9.23.2008

no, i'm not on writing sabbatical

As I write, I sit in an apartment where the carpet desperately needs to be vacuumed. And tomorrow morning, I'll wake up, take a shower, and use a towel that's been used a few too many days in a row because I haven't done laundry in a few weeks. I suppose instead of writing I could return a few phone calls, but writing can sometimes be my sanity in the midst of a "need to do" list. Tomorrow is a day for productivity...

For all of those eagerly anticipating the end of my dating series...it will come soon. I'm feeling rather uninspired to write any longer about that topic, so instead of trying to force it, I'll just wait and ask you to be patient.

There's something that's been weighing on my mind as of late. Maybe this comes with working at a church, but suddenly I find myself with a great sense of urgency to make God known to those who do not have the hope and joy in Christ. Now, before one declares my desires as righteous or holy, I must confess to you...I'm doing very little about it. And therein lies the problem. The reason I feel anxiety. The reason why my mind has very little peace at night.

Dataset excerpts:
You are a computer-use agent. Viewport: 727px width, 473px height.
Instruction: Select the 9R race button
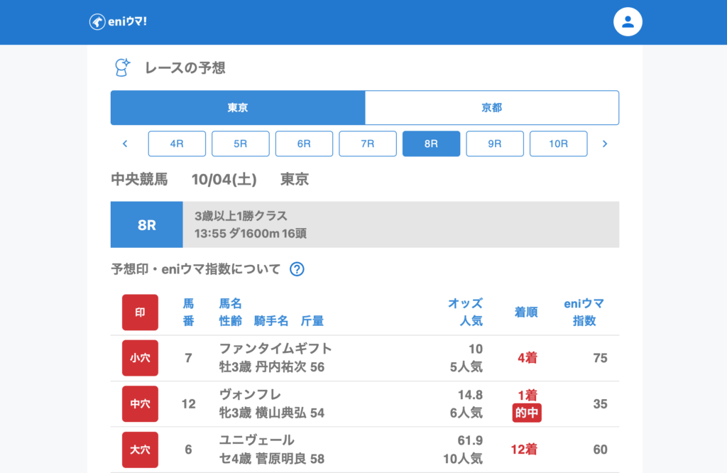point(495,143)
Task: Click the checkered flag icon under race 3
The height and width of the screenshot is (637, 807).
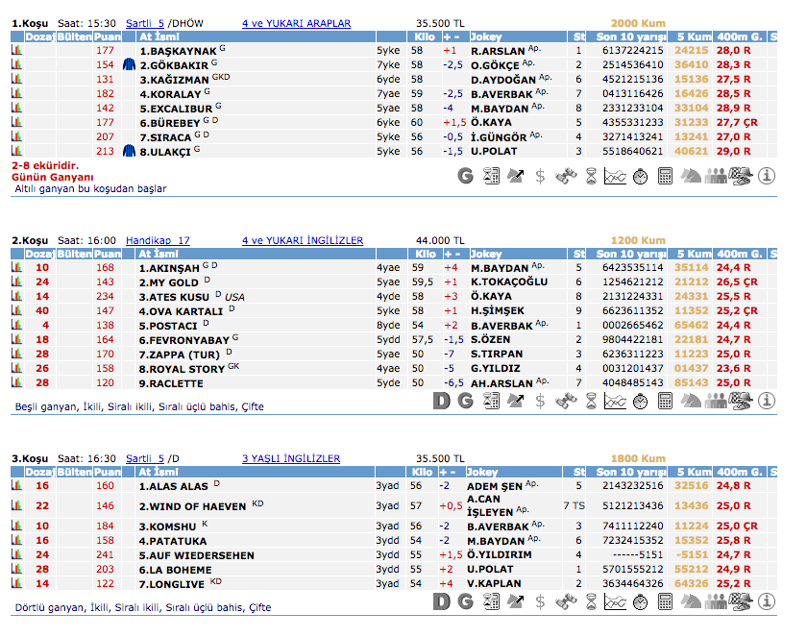Action: tap(741, 601)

Work task 1: List the chores or tasks that the writer of the blog post says have been left undone.
Work task 2:
Answer these questions from the blog post, marking each answer with its letter:
(a) What date appears at the top?
(b) What reason does the writer give for delaying the end of the dating series?
(c) What does the writer suggest may come with working at a church?

Answer section 1:
- Vacuuming the carpet
- Doing laundry
- Returning a few phone calls

Answer section 2:
(a) 9.23.2008
(b) The writer feels rather uninspired to write any longer about that topic.
(c) A great sense of urgency to make God known to those who do not have the hope and joy in Christ.